§ Dataset records
===============
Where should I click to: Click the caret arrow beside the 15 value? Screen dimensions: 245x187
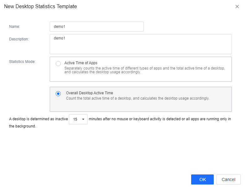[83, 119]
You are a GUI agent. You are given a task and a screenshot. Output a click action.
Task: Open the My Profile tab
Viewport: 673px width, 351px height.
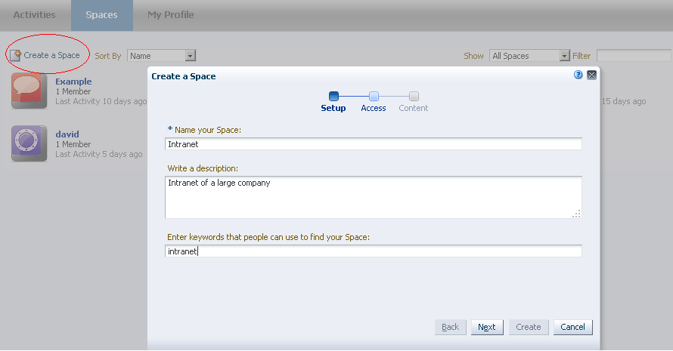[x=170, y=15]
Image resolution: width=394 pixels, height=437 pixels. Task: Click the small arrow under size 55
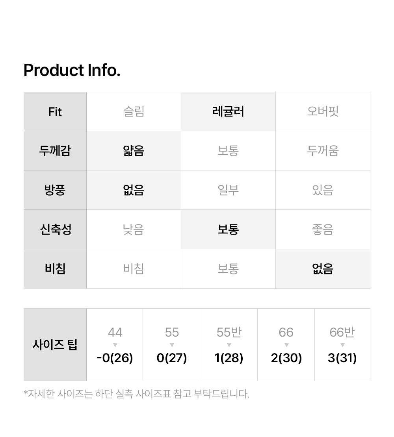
===============
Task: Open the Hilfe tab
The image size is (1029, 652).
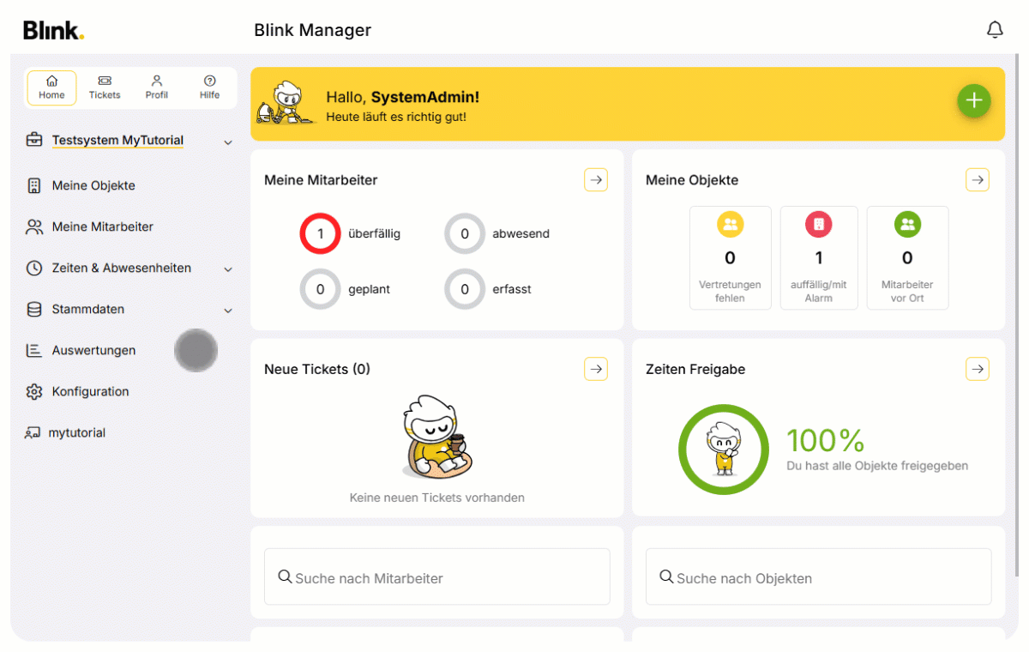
===============
§ Work item
Copy word for word the lines of the records above from the one with "Where should I" up to and including the one with "Image resolution: width=394". Skip the pictures.

§ Exercise answer
Where should I click to: Click the caret arrow beside the 15 value? Screen dimensions: 245x187
[83, 119]
You are a GUI agent. You are given a task and a screenshot. Output a click action.
Task: Open the My Profile tab
Viewport: 673px width, 351px height.
[x=170, y=15]
Image resolution: width=394 pixels, height=437 pixels. Task: Click the small arrow under size 55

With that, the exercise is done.